[[ Stored data, beginning ]]

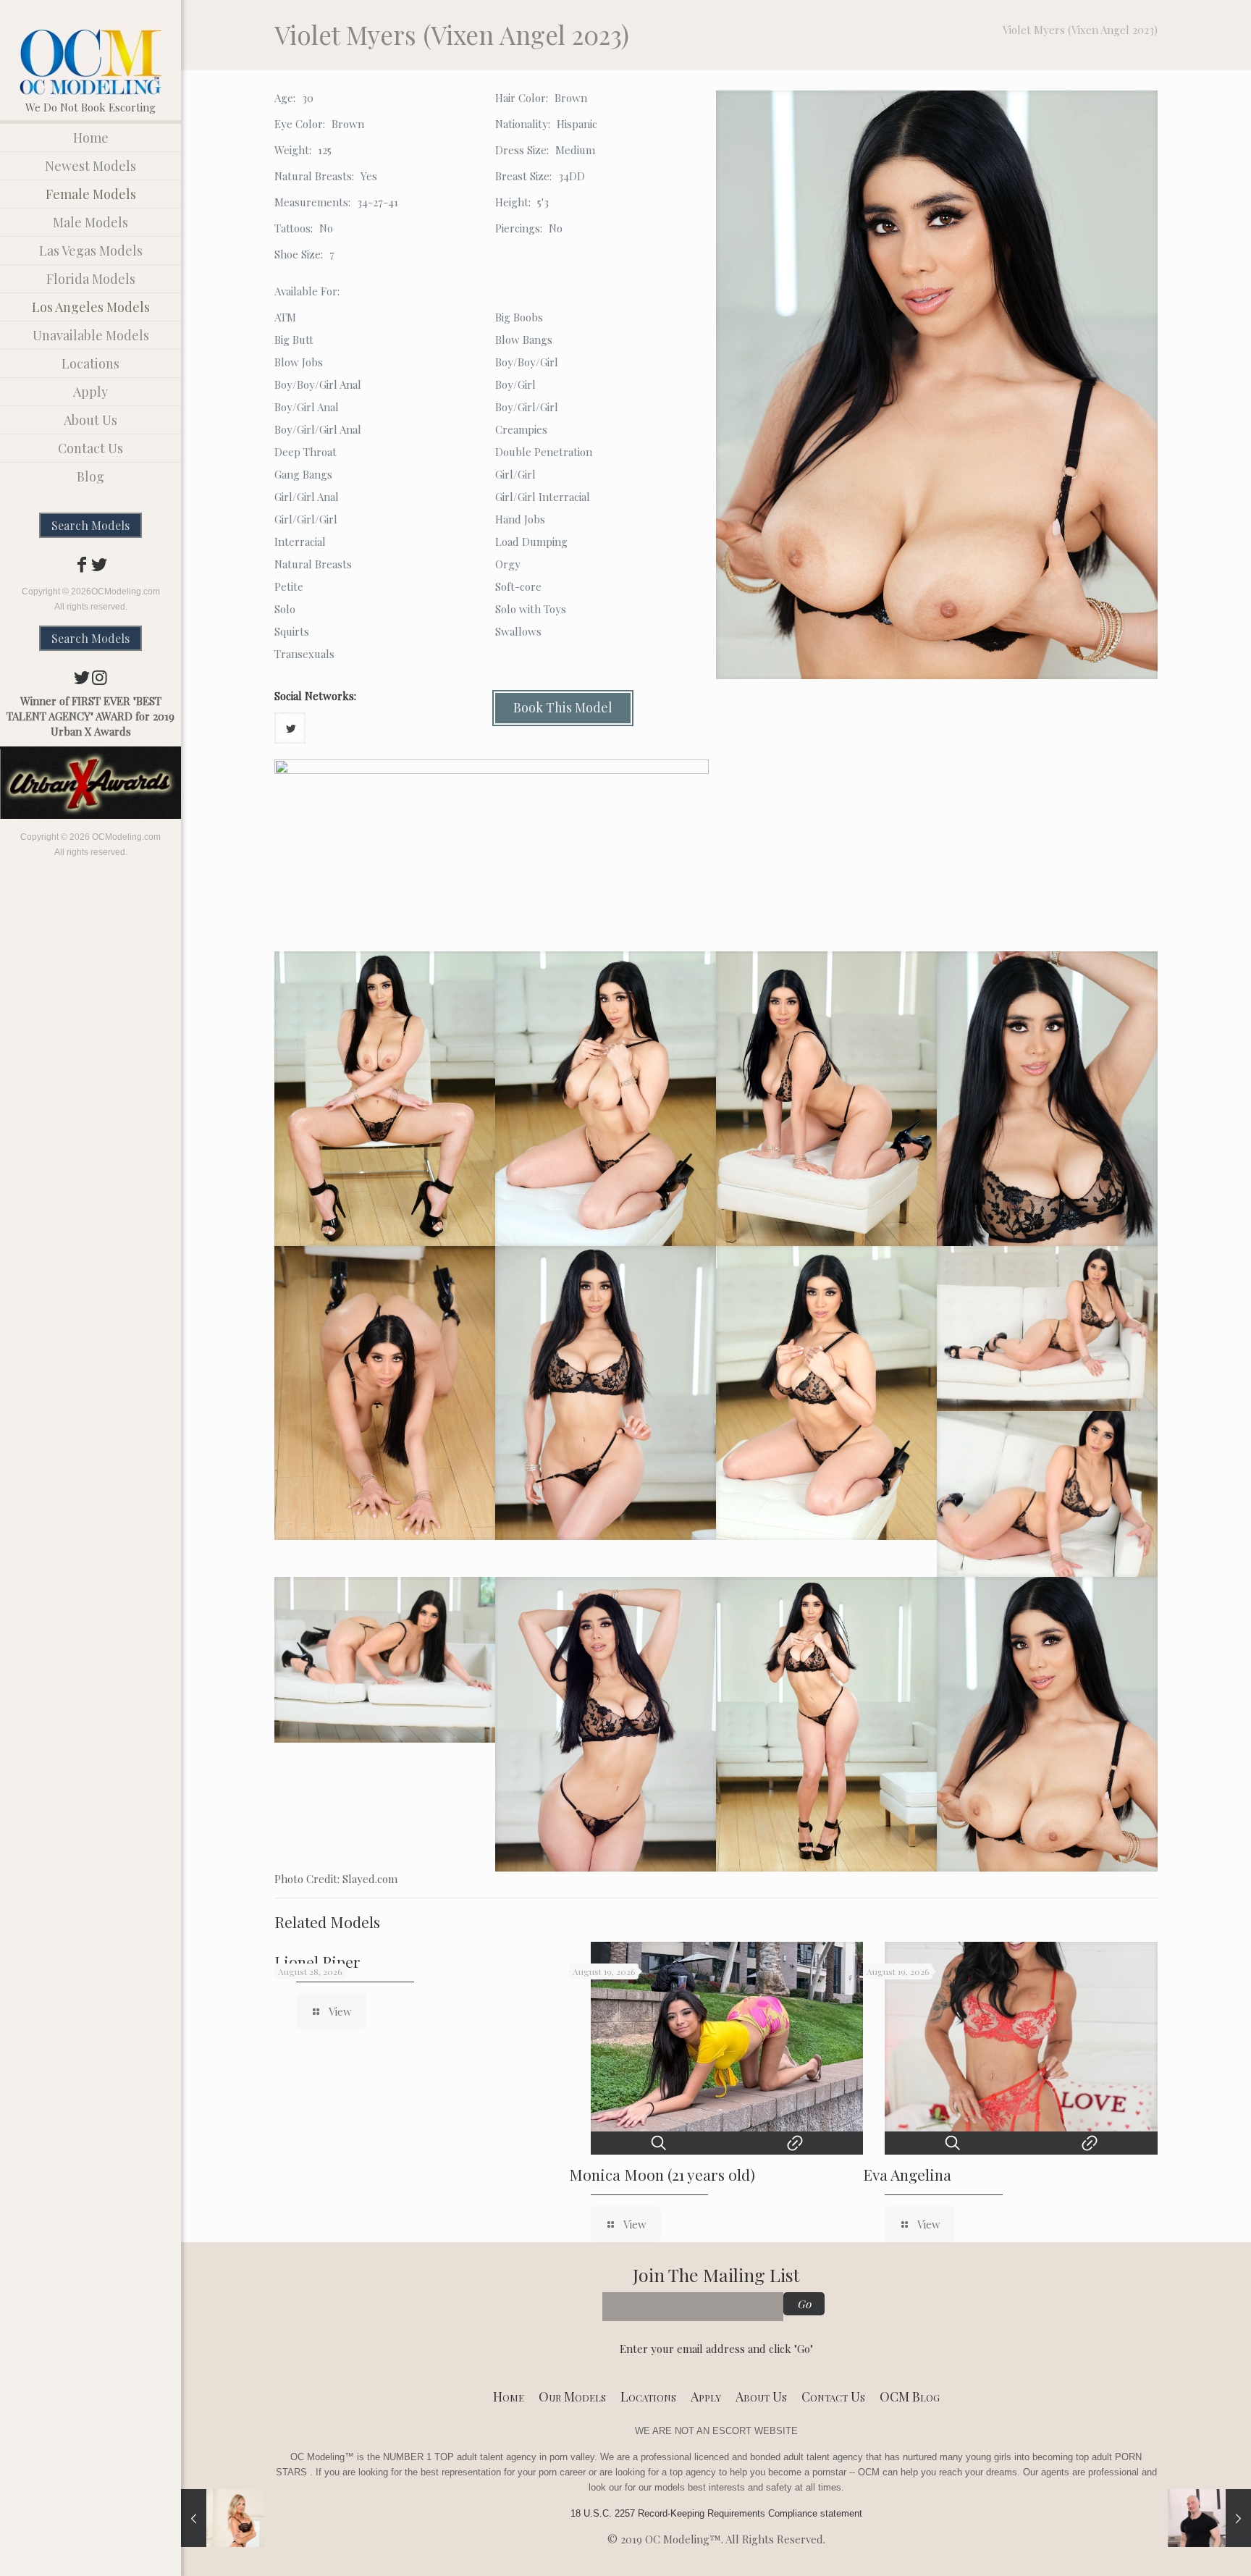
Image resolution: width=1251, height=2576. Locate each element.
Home (508, 2396)
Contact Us (833, 2396)
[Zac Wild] (1209, 2518)
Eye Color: (299, 124)
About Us (761, 2396)
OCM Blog (910, 2396)
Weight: (292, 150)
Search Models (90, 525)
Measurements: (312, 202)
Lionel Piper (317, 1961)
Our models (572, 2396)
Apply (706, 2396)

[[ Stored data, end ]]

Write out exactly the lines from the line with "Eye Color: (299, 124)" to the close of the listing above, including both of those lines.

Answer area →
Eye Color: (299, 124)
About Us (761, 2396)
OCM Blog (910, 2396)
Weight: (292, 150)
Search Models (90, 525)
Measurements: (312, 202)
Lionel Piper (317, 1961)
Our models (572, 2396)
Apply (706, 2396)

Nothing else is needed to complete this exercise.